How global tightening will affect emerging market stocks, the Federal Reserve's fuzzy guidance, and Italy's flailing growth rates.
We bring you some of our favourite analysts’ picks of the most important graphs this week.
Julian Jessop, chief global economist at Capital Economics
Fears that US monetary tightening will prompt a collapse in emerging market (EM) assets are grossly overdone. Crucially, as the chart shows, EM equities in general have failed to benefit much from loose US monetary policy in the first place. Instead, they have been substantially under-performing developed markets since 2011, mainly because of the structural slowdown in the Bric economies.
Alexander Dryden, analyst at JP Morgan Asset Management
In this week’s statement the Fed indicated that it has now shifted in forward guidance away from qualitative guidelines such as unemployment rates and towards more qualitative assessments. This suggests that future monetary policy will be determined by a broader range of economic factors rather than specific thresholds.
These changes are similar to the shift in policy that the Bank of England adopted earlier this month but despite these changes rates will still move higher. Going forward it seems that monetary policy is becoming more of an art and less of a science.
Christian Schulz, senior economist at Berenberg
Italy has a problem.
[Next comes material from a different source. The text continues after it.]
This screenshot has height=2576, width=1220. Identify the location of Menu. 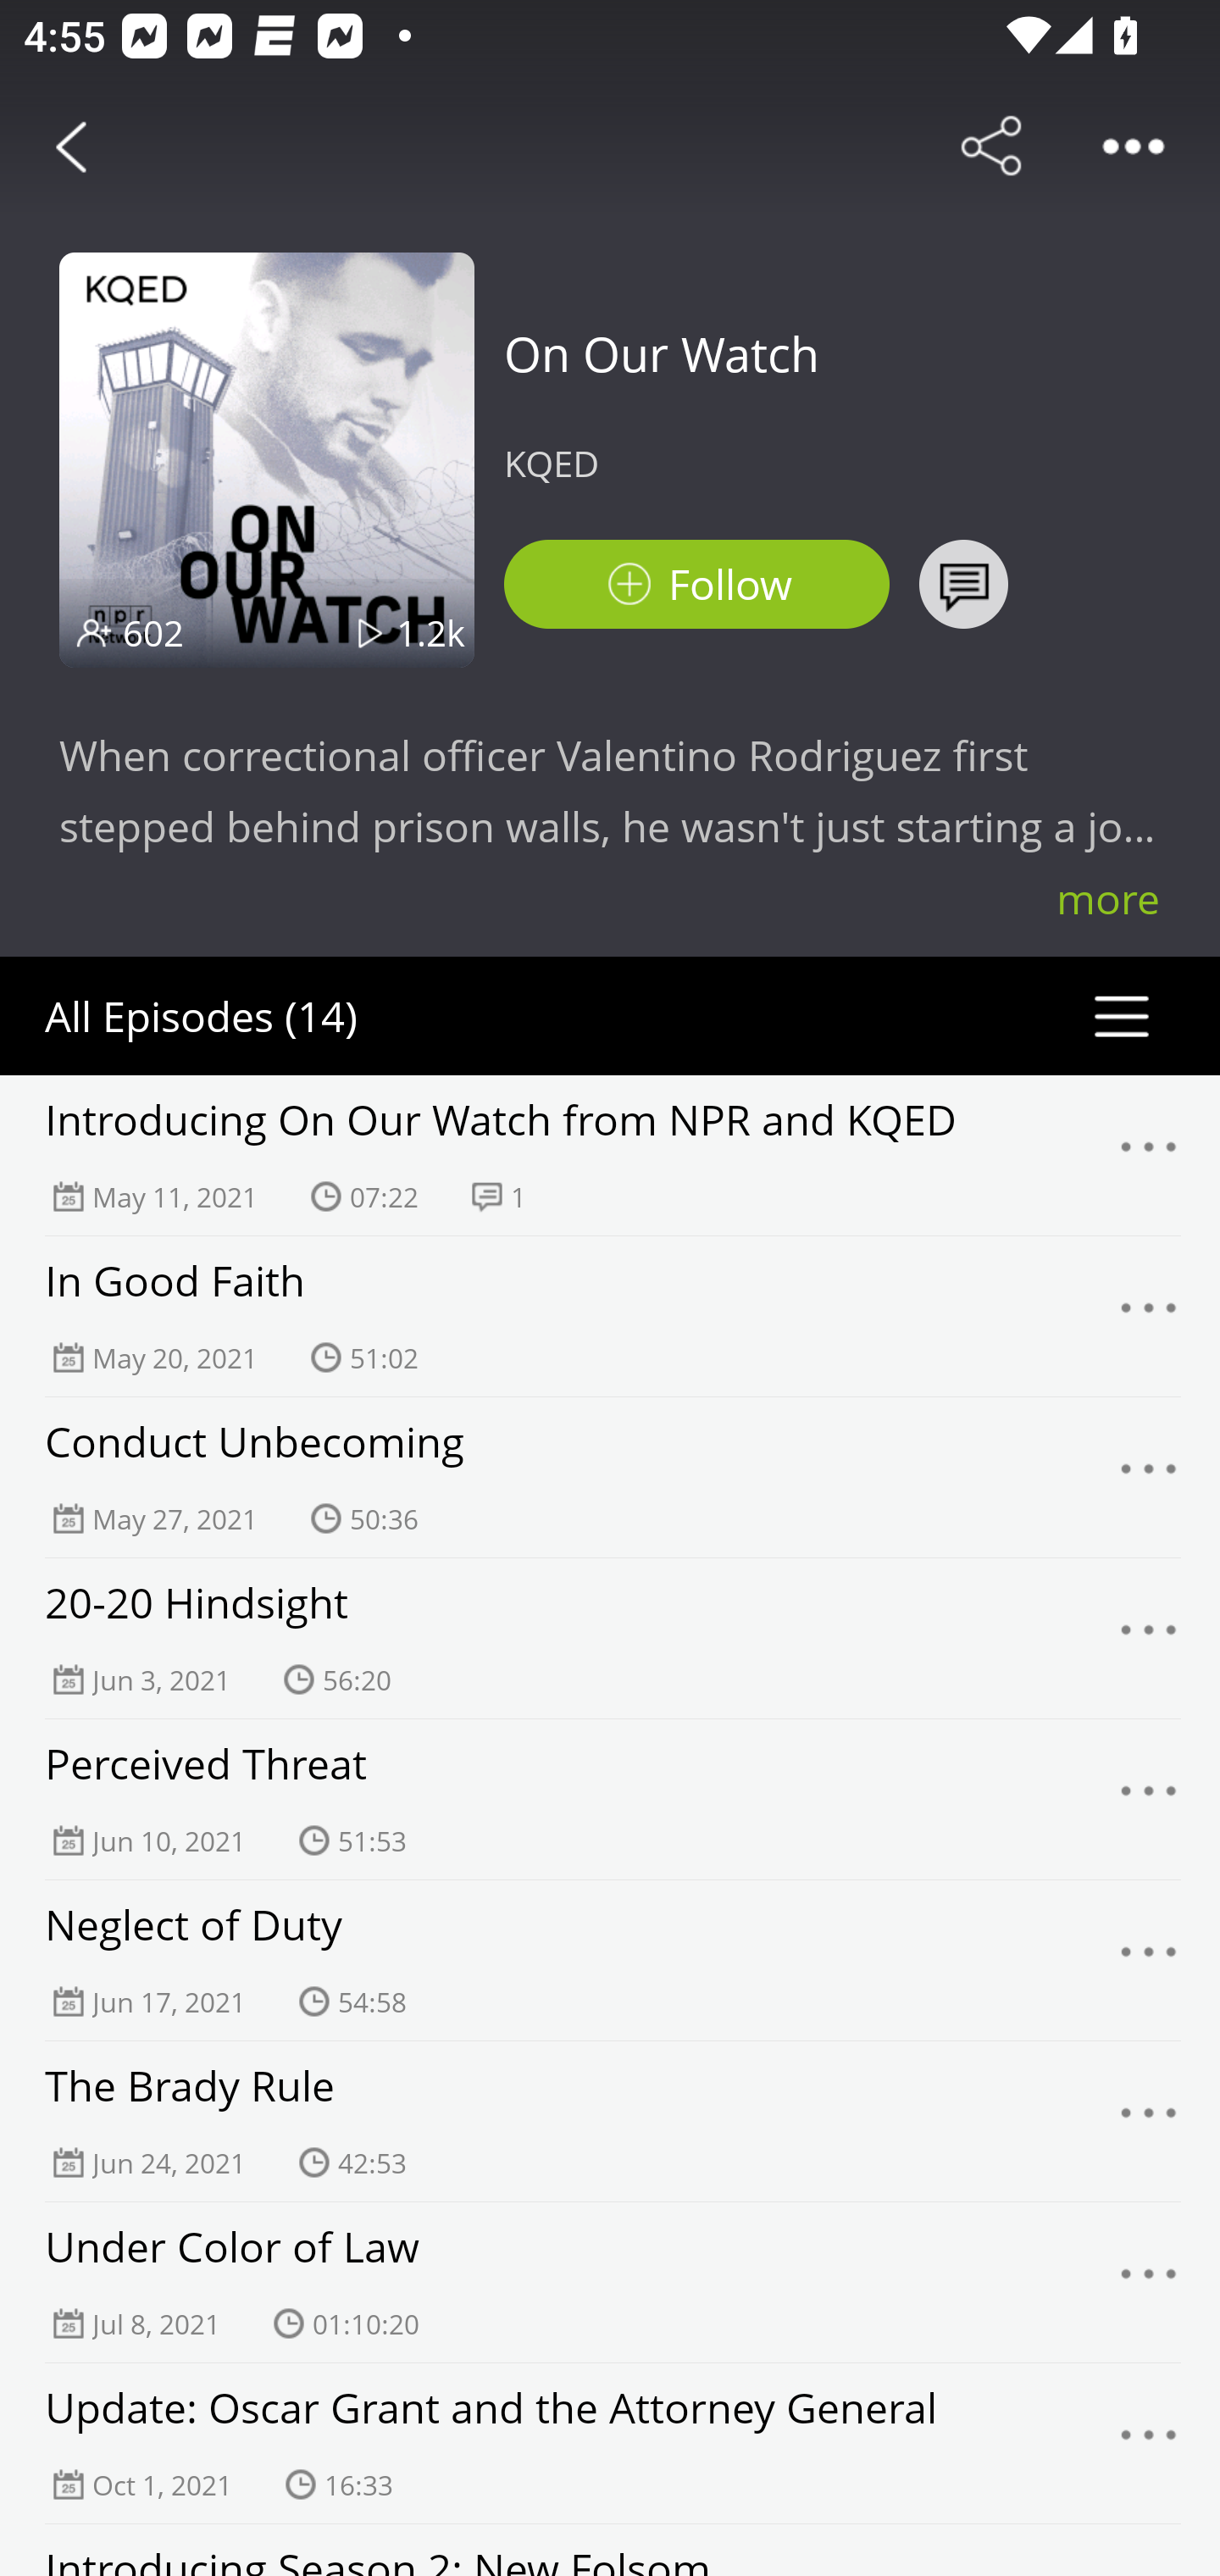
(1149, 1477).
But it is lack of growth, not excessive public debt. Former Prime Minister Mario Monti got it wrong – tax hikes were all he was allowed to do in 2012, and as a result the economy tanked. New Prime Minister Matteo Renzi promises to get it right.
Labour, tax and public administration reforms are exactly what Italy needs to kickstart growth. Renzi's popularity gives him a good chance to get reforms implemented, because he need not fear elections.